To further ensure the safety of TPP-UCNRs for biologically relevant applications, in vitro cell viability studies were performed using the MTT assay. Our results indicated that the cell viability remained unaltered as compared to that of control group. Certainly, no decrease below 98% was detected even after exposures to different concentrations of phosphine conjugated UCNRs up to 48 h (Fig. S8, ESI†). These results indicate that the UCNRs are biocompatible, making them excellent candidates for biomedical applications.

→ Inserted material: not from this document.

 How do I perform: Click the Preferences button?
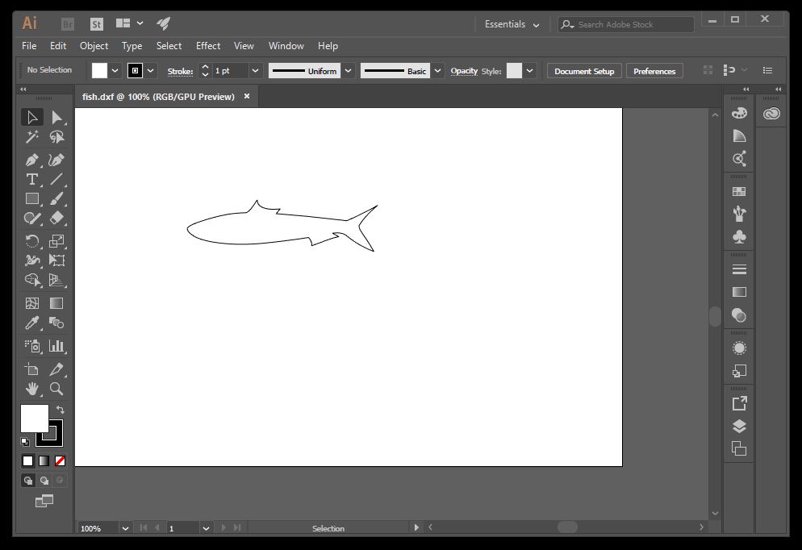point(654,71)
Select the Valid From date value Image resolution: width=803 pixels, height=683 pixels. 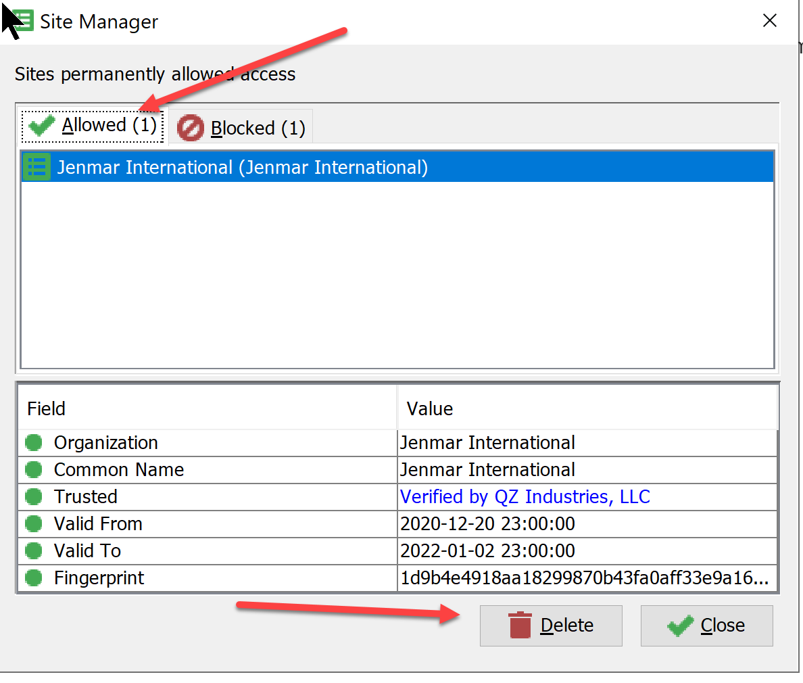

In conclusion, we have developed a novel, lanthanide-based upconversion nanoplatform for simultaneous mitochondria-targeted optical imaging and T₁-T₂ dual-modal MRI. Judicious integration of paramagnetic and upconversion luminescent properties on to the same platform results in a multifunctional, mitochondriotropic nano-system that opens up new avenues for mitochondrial-targeted theranostics. Our future studies will concentrate on 1) optimizing the pharmacokinetic properties of UCNRs for various preclinical imaging applications; 2) quantitative evaluation of contrast enhancement in vivo using aand 3)combining the current method with appropriate blood-brain-barrier opening technologies, which is crucial for UCR-mediated MR imaging of mitochondrial function in vivo.